→ What this task involves: Every line in the records below with the string "agent" is to be copied out.

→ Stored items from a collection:
------
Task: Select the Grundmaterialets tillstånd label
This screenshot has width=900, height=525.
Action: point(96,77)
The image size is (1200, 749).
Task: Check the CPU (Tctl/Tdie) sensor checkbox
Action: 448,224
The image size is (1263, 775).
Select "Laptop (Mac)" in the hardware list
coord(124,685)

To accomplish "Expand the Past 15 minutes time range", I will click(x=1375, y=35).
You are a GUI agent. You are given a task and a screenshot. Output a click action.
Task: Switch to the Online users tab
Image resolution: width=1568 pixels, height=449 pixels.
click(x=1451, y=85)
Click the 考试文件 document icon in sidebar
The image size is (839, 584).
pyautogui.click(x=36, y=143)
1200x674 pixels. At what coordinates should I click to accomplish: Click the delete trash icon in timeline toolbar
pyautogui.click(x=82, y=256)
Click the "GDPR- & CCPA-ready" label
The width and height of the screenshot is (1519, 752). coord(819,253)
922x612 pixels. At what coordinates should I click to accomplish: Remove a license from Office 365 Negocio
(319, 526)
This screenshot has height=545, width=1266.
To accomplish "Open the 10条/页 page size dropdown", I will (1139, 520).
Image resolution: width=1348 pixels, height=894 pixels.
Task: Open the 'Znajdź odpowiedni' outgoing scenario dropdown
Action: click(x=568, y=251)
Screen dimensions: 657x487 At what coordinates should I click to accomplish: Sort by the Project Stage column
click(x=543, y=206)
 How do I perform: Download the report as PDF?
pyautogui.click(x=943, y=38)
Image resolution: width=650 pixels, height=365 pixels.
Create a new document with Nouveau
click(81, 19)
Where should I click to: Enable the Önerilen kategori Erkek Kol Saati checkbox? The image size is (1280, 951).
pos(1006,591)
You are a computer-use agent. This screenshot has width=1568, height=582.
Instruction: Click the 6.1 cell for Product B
------
→ Solution to the exercise:
You are a GUI agent. You are given a task and a screenshot. Output a click action.
You are a computer-use agent. This screenshot has width=1568, height=582.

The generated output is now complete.